News Article

Feature: The SLG3000 and the Glorious Return of Scanlines

Posted by Damien McFerran

How to get that authentic retro look from your modern flatscreen TV

Sometimes, outdated technology has a quality which seemingly defies description. For example, those of you that are old enough may harbour a strange nostalgic affection for the monochrome Game Boy’s blurry LCD screen, even to the point of spurning the updated Game Boy Color because its improved display doesn’t exhibit the same flaws that gave the original handheld its unique personality. It’s an odd situation, but one that many of you will no doubt sympathise with.

Veteran gamers will feel a similar glow of fondness when the word ‘scanlines’ is mentioned. Again, this is a case of outdated technology boasting an appeal which simply cannot be replicated by modern devices; for the uninitiated, scanlines are a characteristic of old CRT monitors – the kind that were standard issue before flatscreen LCD and plasma TVs arrived on the scene.

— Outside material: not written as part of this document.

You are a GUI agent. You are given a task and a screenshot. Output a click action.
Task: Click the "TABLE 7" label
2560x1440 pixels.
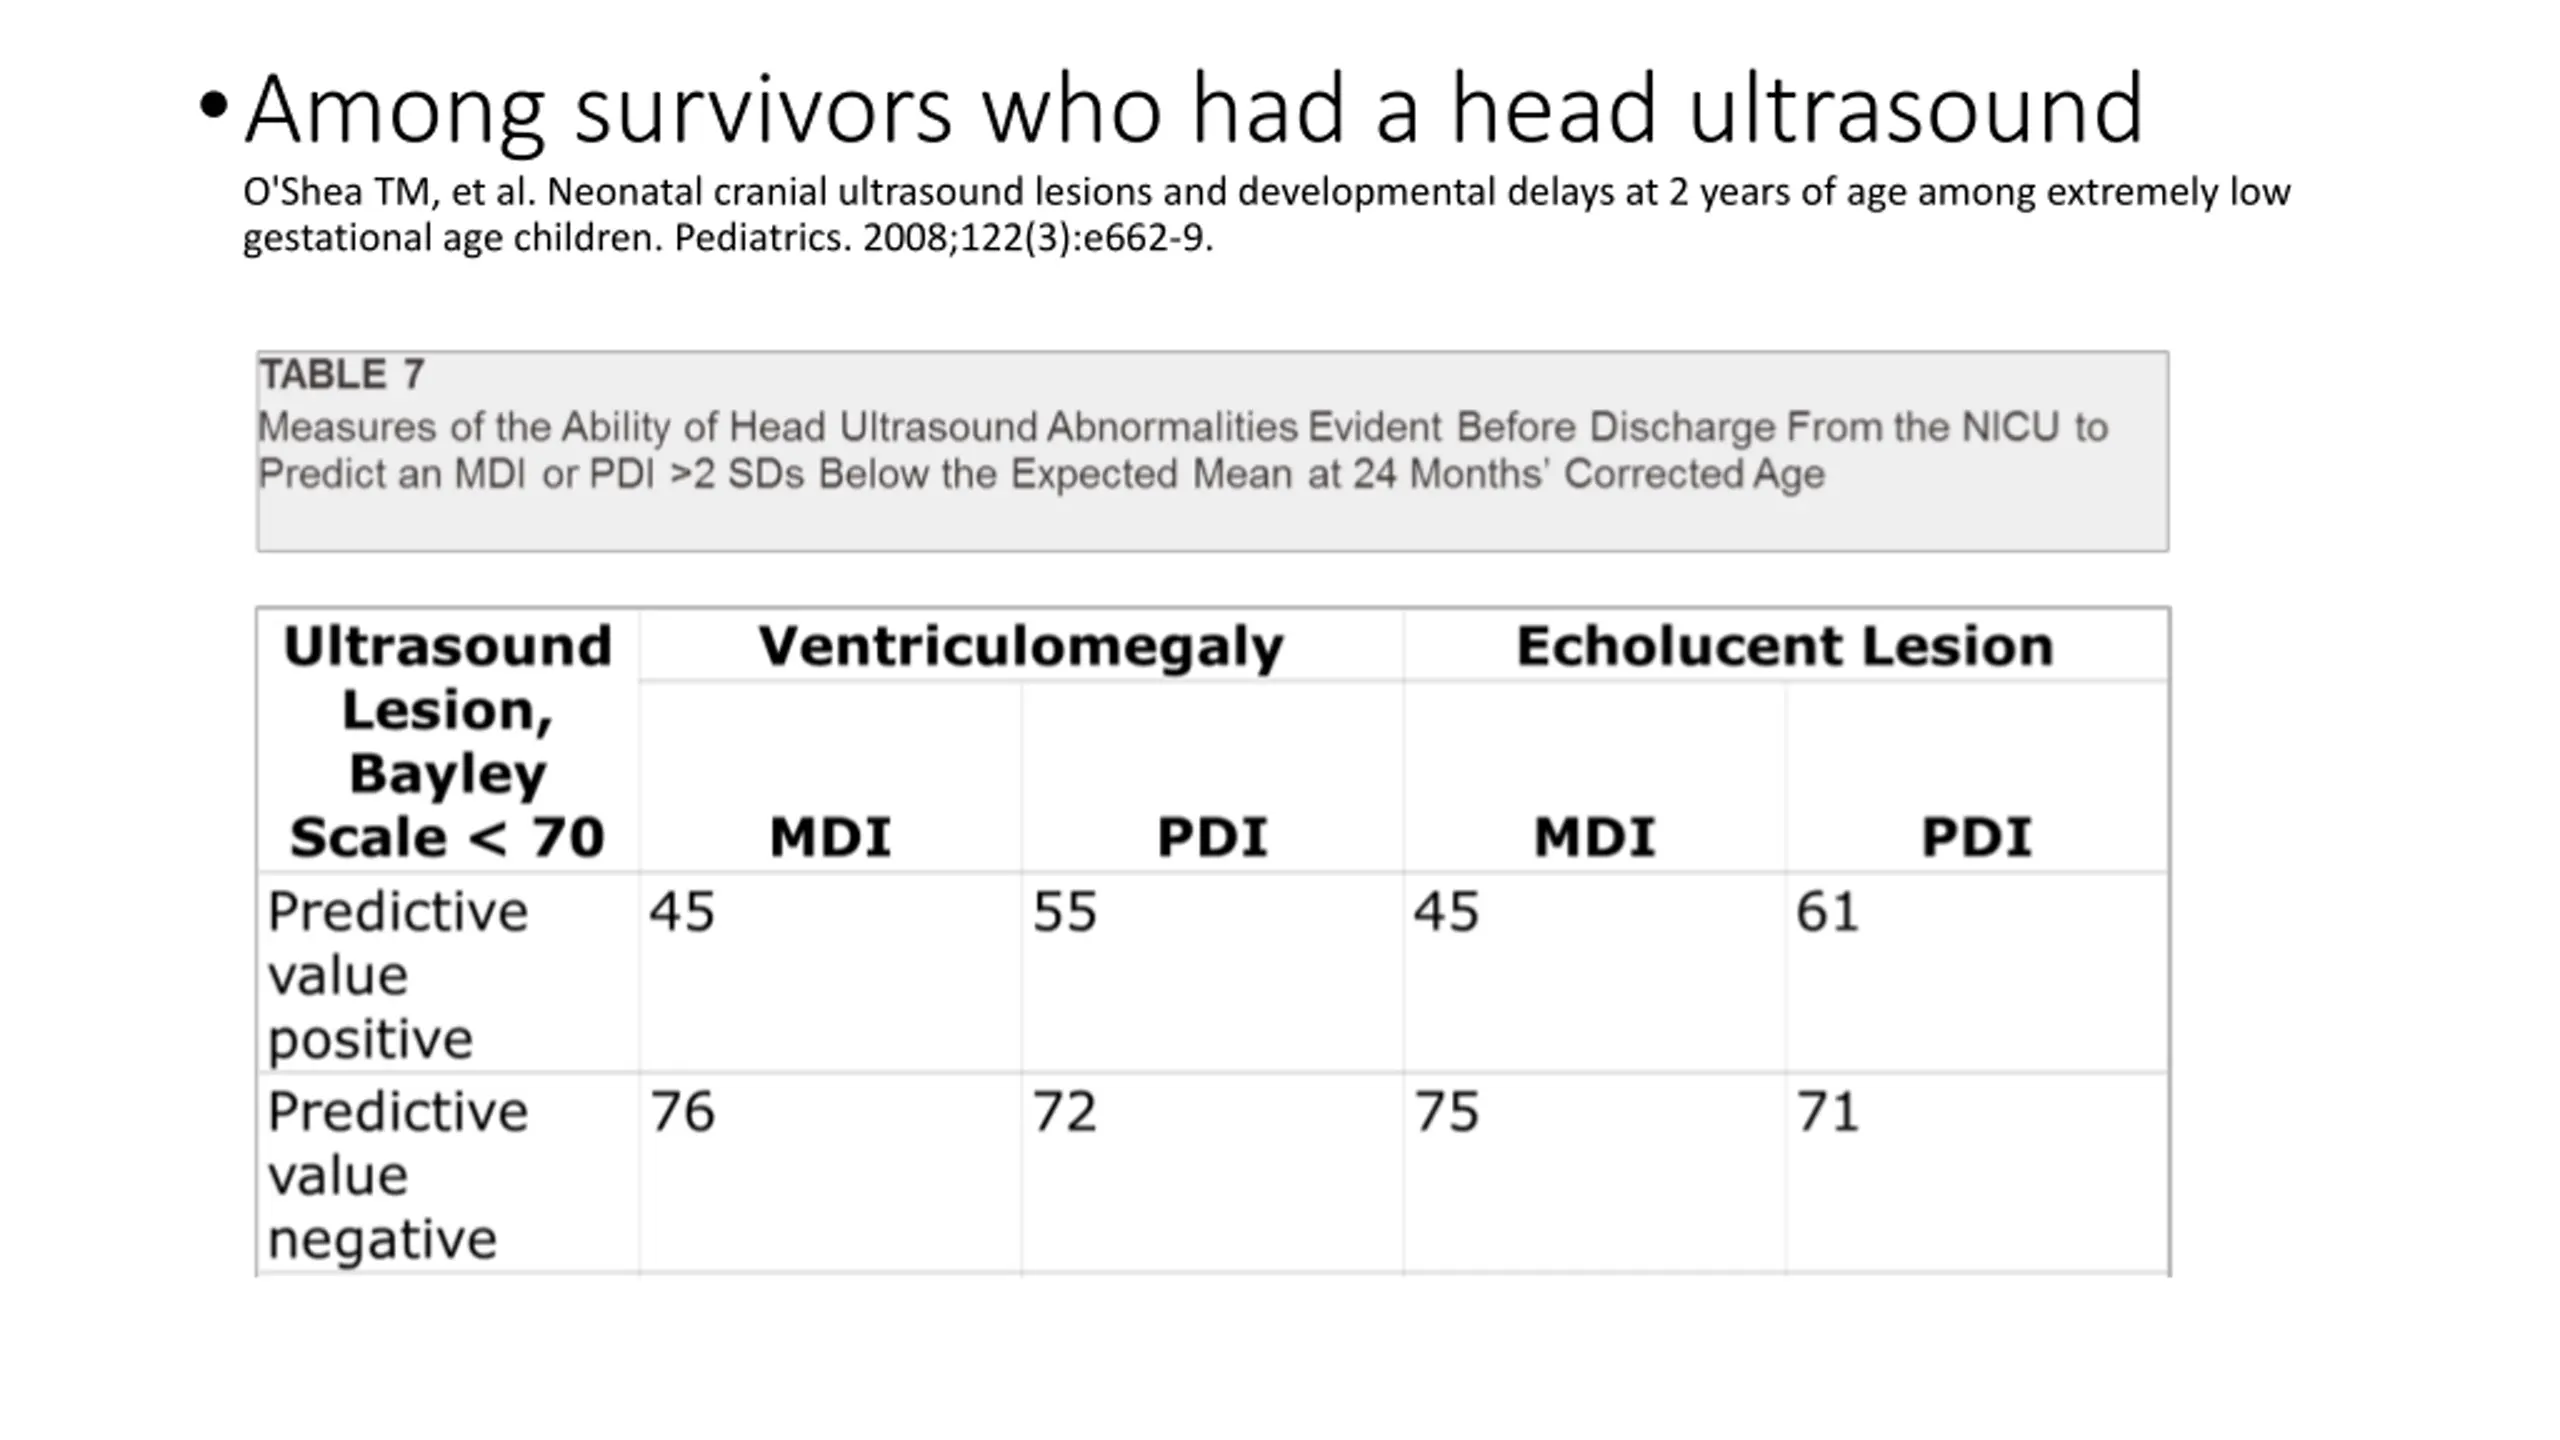[x=342, y=375]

In modern games, the lack of scanlines isn’t an issue, but with retro titles – with their pixel-based graphics – scanlines are of vital importance. They serve to sharpen the image, giving 2D visuals more clarity. It seems almost absurd, but a quick look at any 2D game running under scanlines proves the point beyond all doubt.

Obtaining this kind of image on a LCD TV was, until recently, impossible — scanlines are an integral part of how CRT technology functions. However, where there’s a will there’s a way, and the resourceful chaps at Germany’s Arcade Forge have created the SLG3000 – a device that adds in artificial scanlines for that authentic retro vibe on flatscreen televisions.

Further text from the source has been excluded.